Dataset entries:
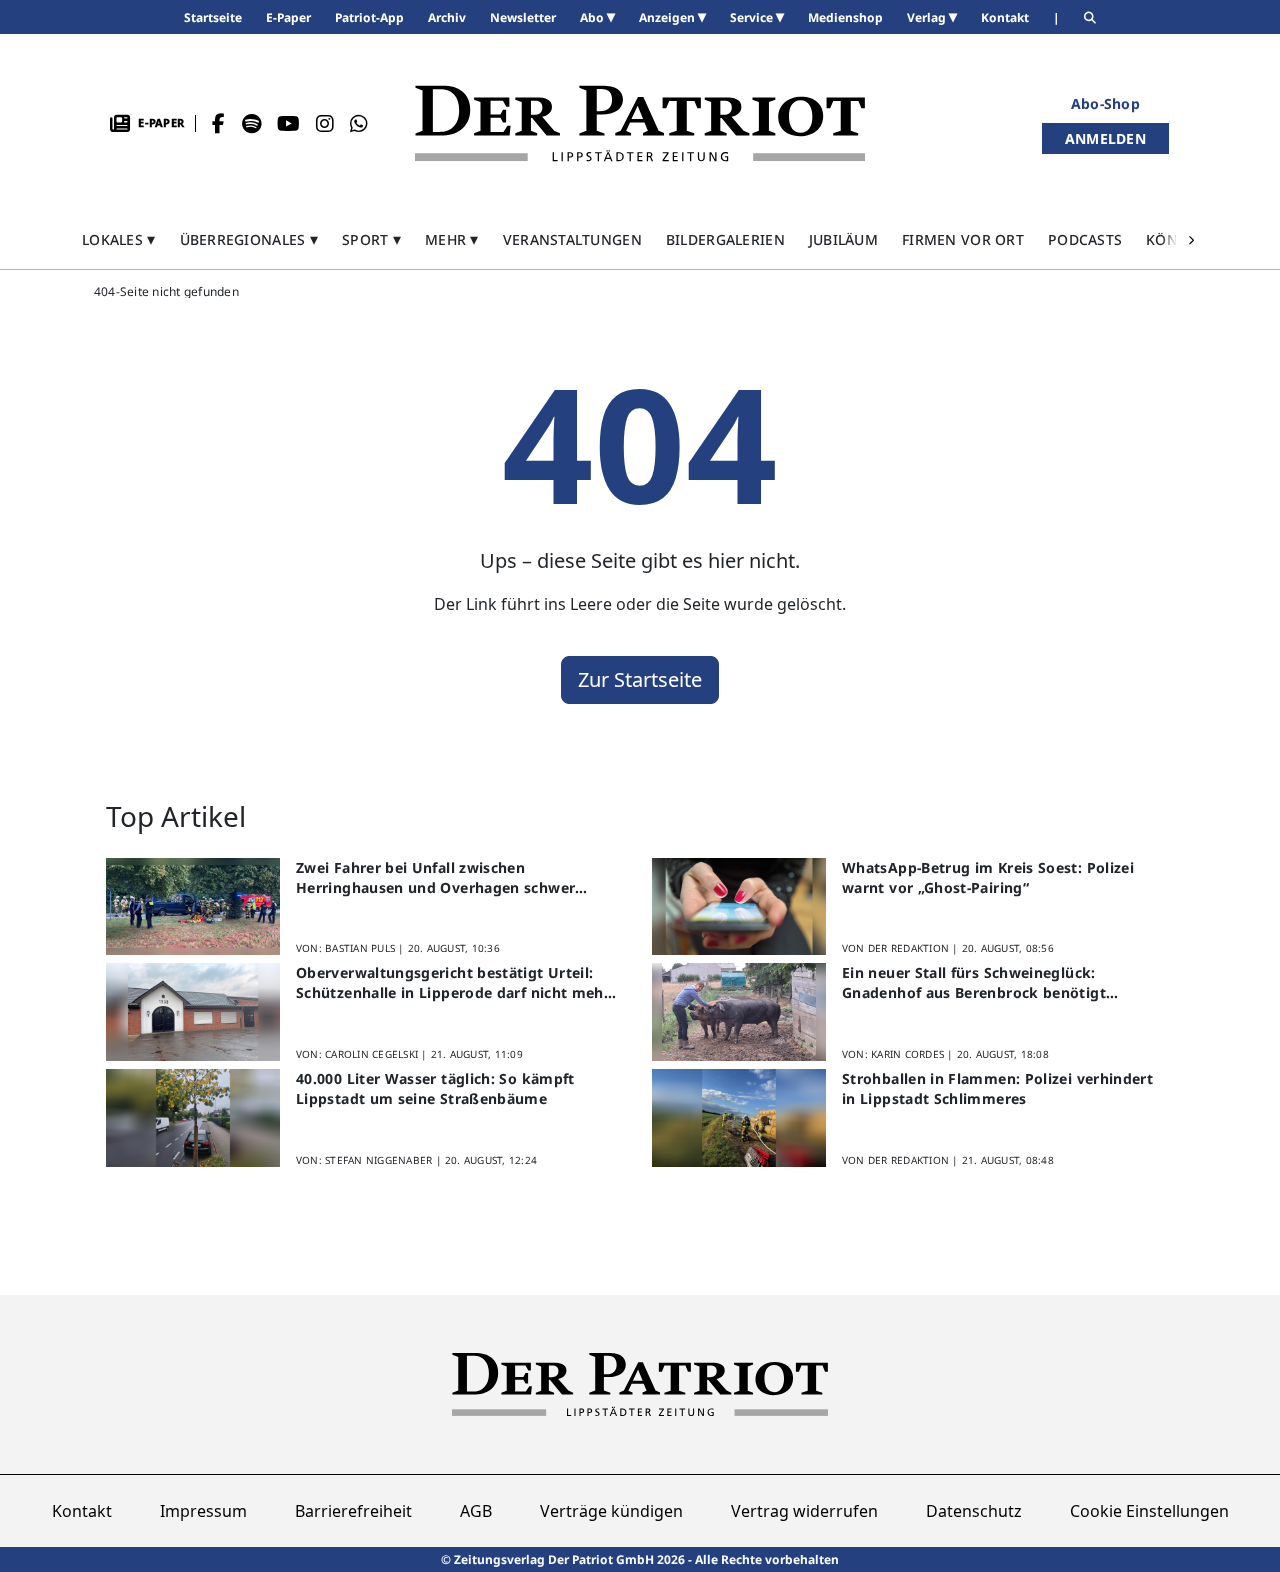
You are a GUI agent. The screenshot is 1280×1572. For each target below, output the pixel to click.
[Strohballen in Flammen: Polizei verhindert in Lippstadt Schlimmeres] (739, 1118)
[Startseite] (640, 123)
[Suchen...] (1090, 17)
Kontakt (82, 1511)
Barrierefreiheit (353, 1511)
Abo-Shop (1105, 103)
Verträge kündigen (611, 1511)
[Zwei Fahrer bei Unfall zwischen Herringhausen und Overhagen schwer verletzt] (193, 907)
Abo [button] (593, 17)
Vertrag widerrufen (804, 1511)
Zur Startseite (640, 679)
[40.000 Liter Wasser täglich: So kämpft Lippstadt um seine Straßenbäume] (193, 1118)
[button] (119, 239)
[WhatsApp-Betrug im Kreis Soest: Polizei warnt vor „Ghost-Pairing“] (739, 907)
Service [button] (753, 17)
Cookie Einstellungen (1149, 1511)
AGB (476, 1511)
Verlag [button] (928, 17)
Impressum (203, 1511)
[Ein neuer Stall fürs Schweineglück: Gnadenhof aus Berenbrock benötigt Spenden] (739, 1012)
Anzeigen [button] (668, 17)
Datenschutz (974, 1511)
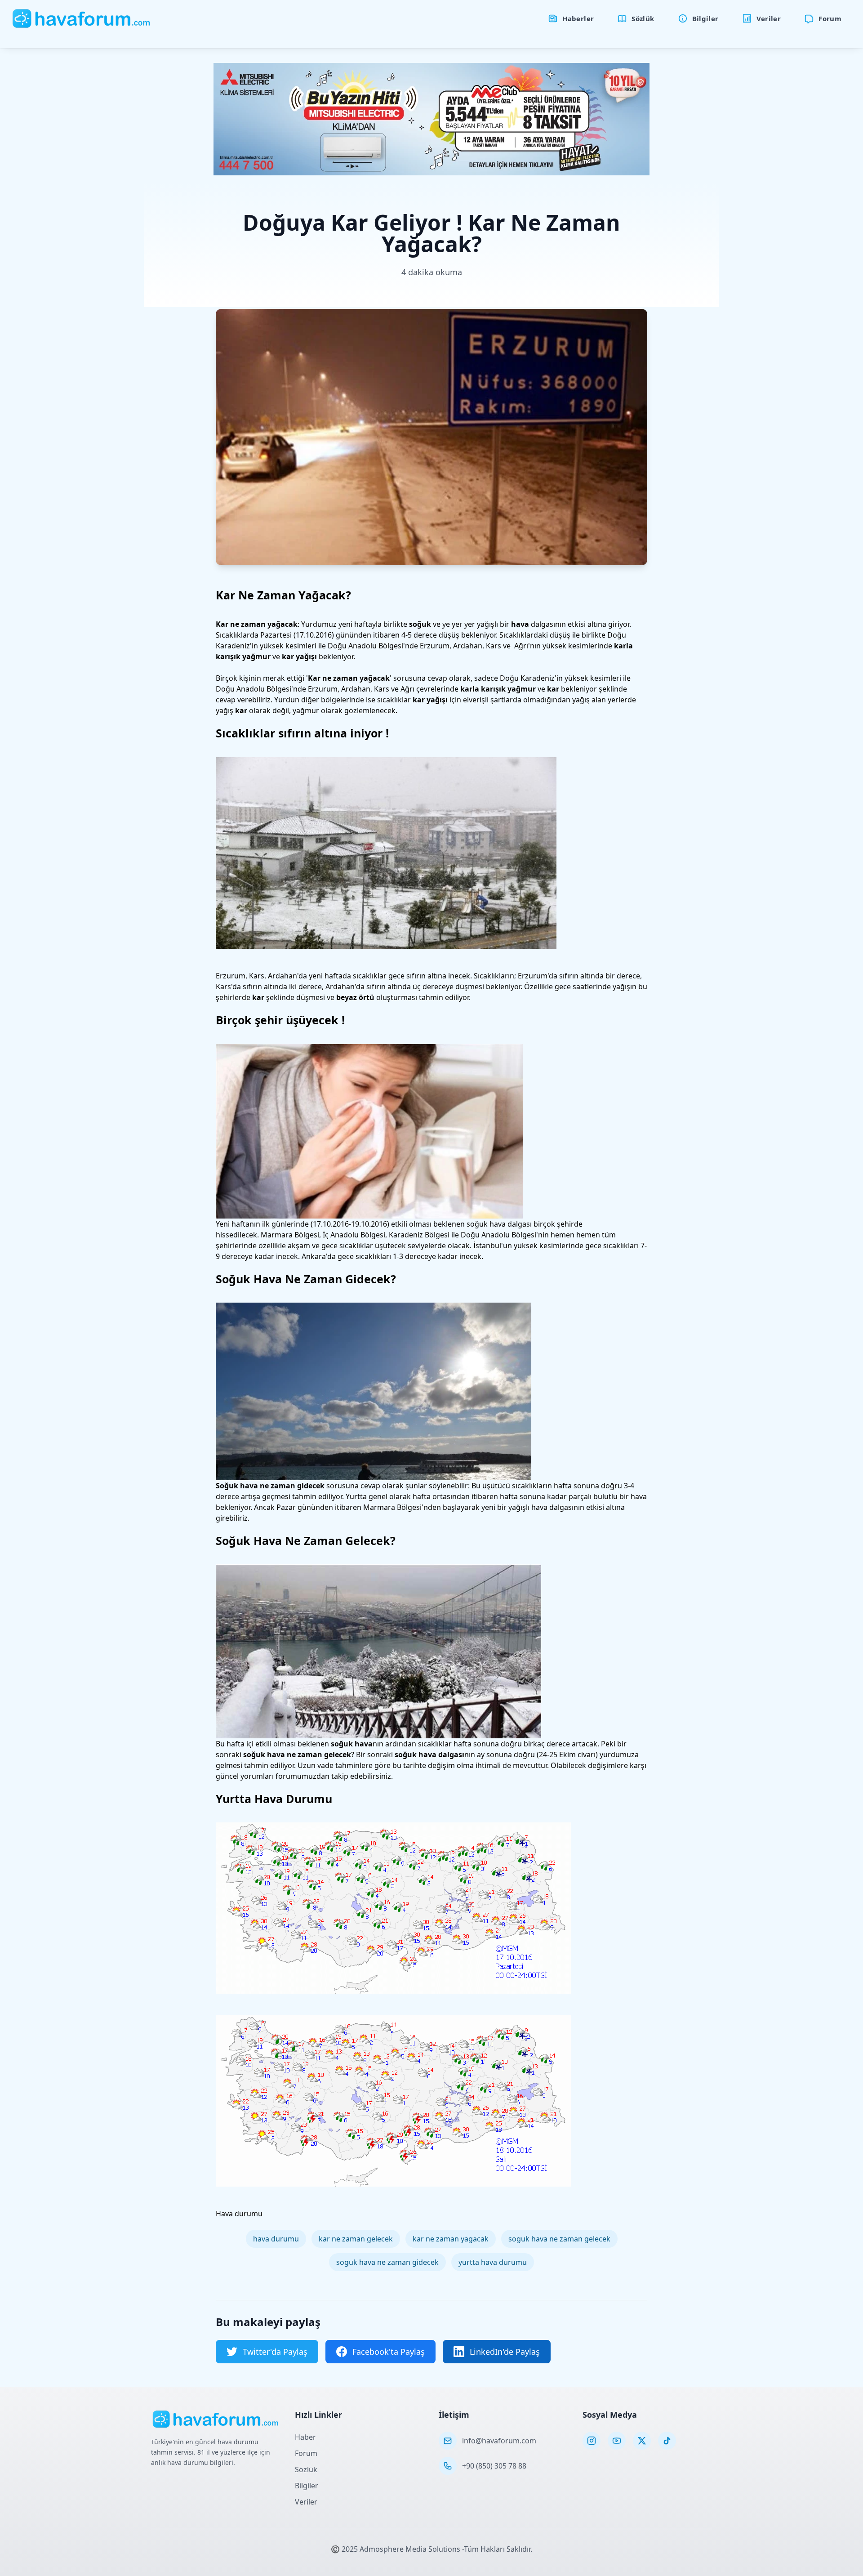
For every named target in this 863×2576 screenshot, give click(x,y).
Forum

▶ [Assignment]
Pick up at the line that holds "Cookie Einstellungen (1149, 1511)" and restate each line, word for word, through the last line of the entries. Include both end lines but none of the pictures.

▶ [Written reply]
Cookie Einstellungen (1149, 1511)
AGB (476, 1511)
Verlag [button] (928, 17)
Impressum (203, 1511)
[Ein neuer Stall fürs Schweineglück: Gnadenhof aus Berenbrock benötigt Spenden] (739, 1012)
Anzeigen [button] (668, 17)
Datenschutz (974, 1511)
For every named target in this 863×2576 screenshot, give click(x,y).
Forum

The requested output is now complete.